The nervous system consists of the peripheral nerves, the spinal cord, and the brain. It is the means by which the organism receives information from the environment, and by which it controls its internal processes. With the exception of visual systems which are generally sensitive to only a small portion of the electromagnetic spectrum, most animals seem to lack specific receptors for EMFs. Thus, in most cases, EMFs cannot be consciously perceived unless thay are so intense that they stimulate sensory nerves via the familiar phenomena of shock or heat. However, not all information gathered by the senses is processed at the conscious level, and there is no physiological principle that would preclude the subliminal detection of EMFs by the nervous system. Indeed, considering both the rich frequency spectrum of naturally-present EMFs that has existed throughout the evolutionary period, and its known relationship to geological, atmospheric, and cosmological phenomena, it would be surprising if the nervous system were not sensitive to low-level EMFs.
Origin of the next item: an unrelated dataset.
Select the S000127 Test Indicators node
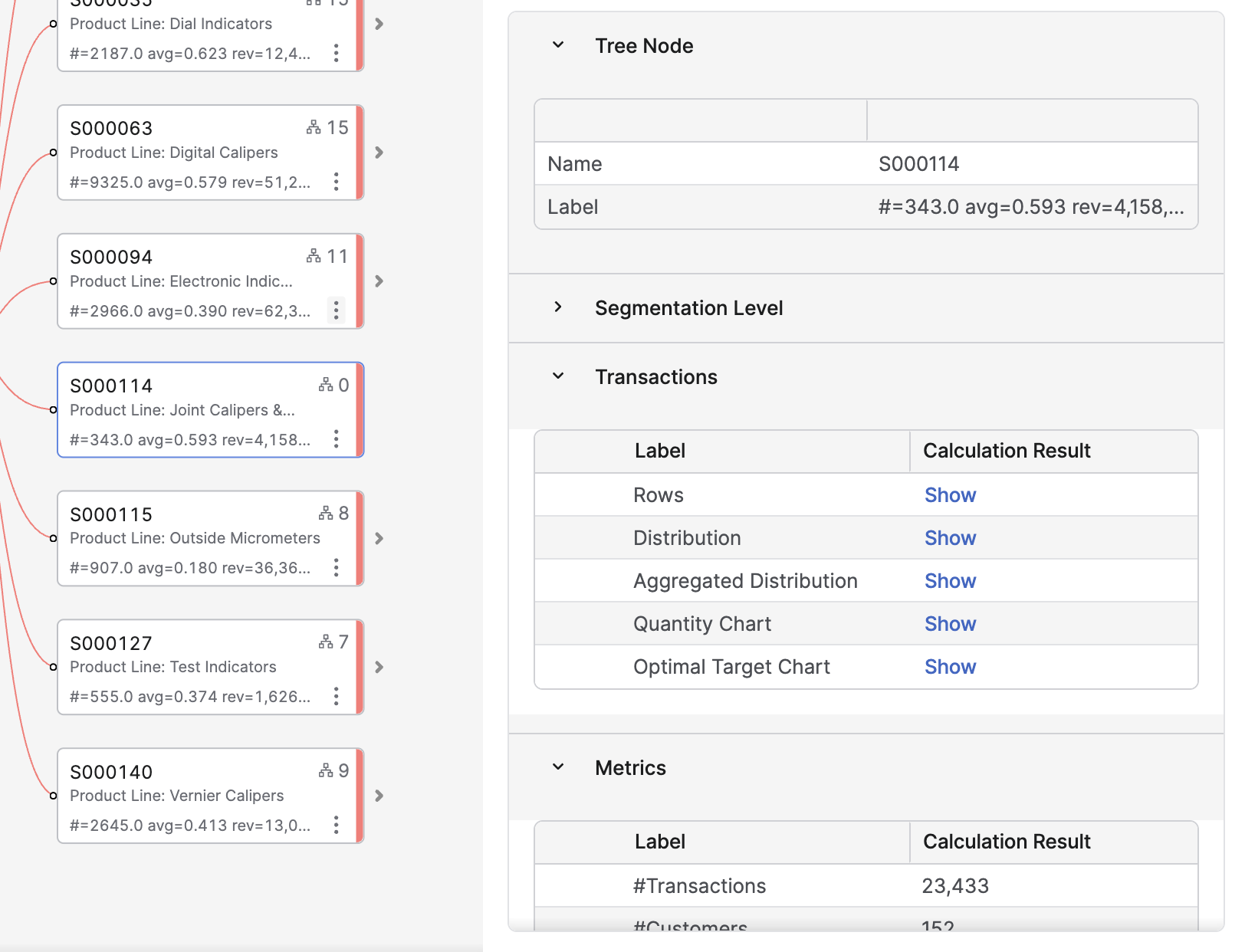The width and height of the screenshot is (1245, 952). (x=192, y=667)
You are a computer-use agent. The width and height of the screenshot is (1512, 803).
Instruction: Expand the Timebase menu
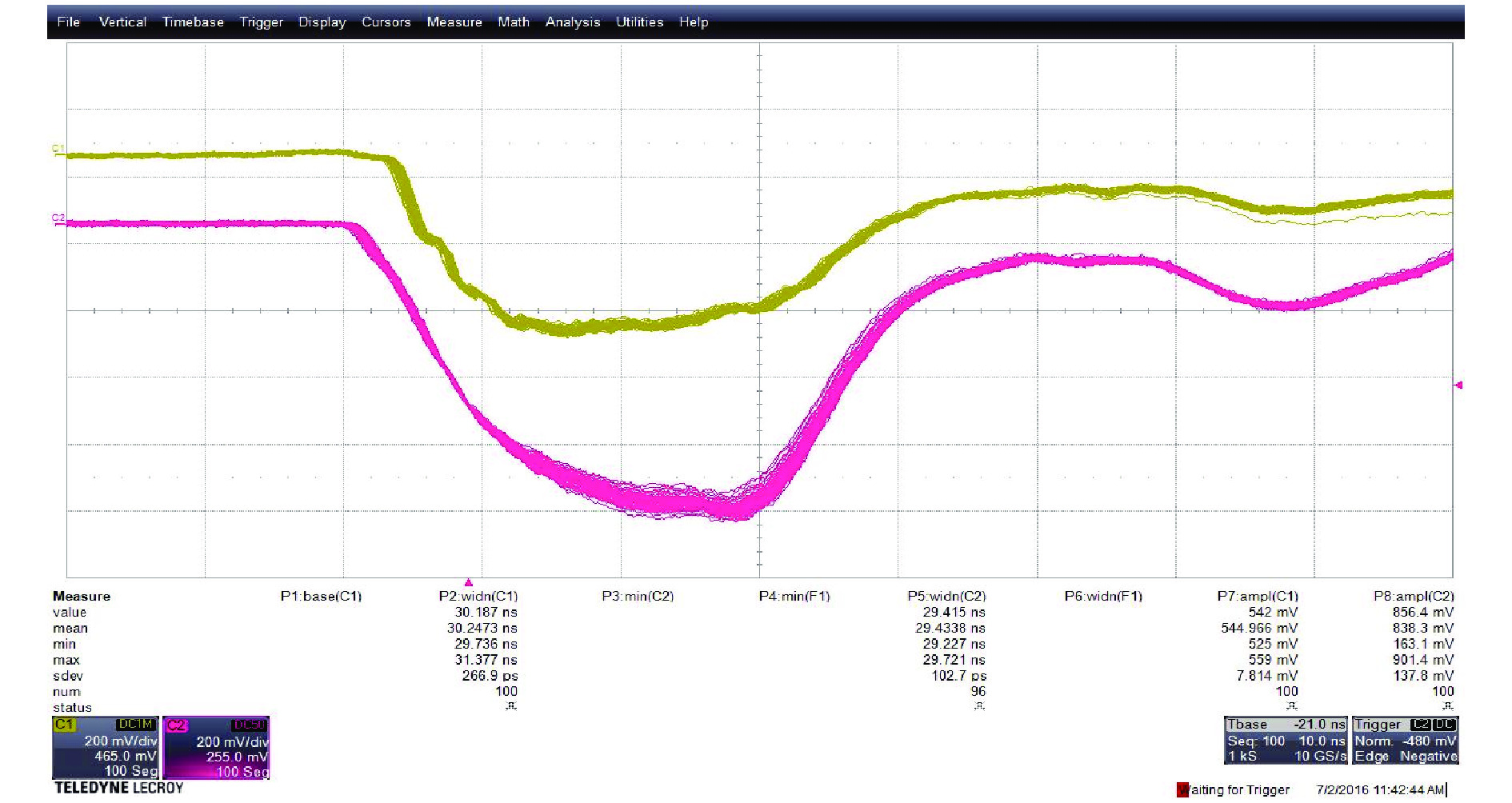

The nervous system is the body's master controller. An EMF effect on it could be expressed in two ways: an alteration in the properties or function of the nervous system itself, such as in its electrical, biochemical, or histological characteristics (primary effect); or an alteration in the body's systems or organs that are controlled by the nervous system, such as the endocrine or cardiovascular systems (indirect effect). In this chapter we describe the reports of primary effects on the nervous system- effects involving other organs and tissues are described in the succeeding three chapters.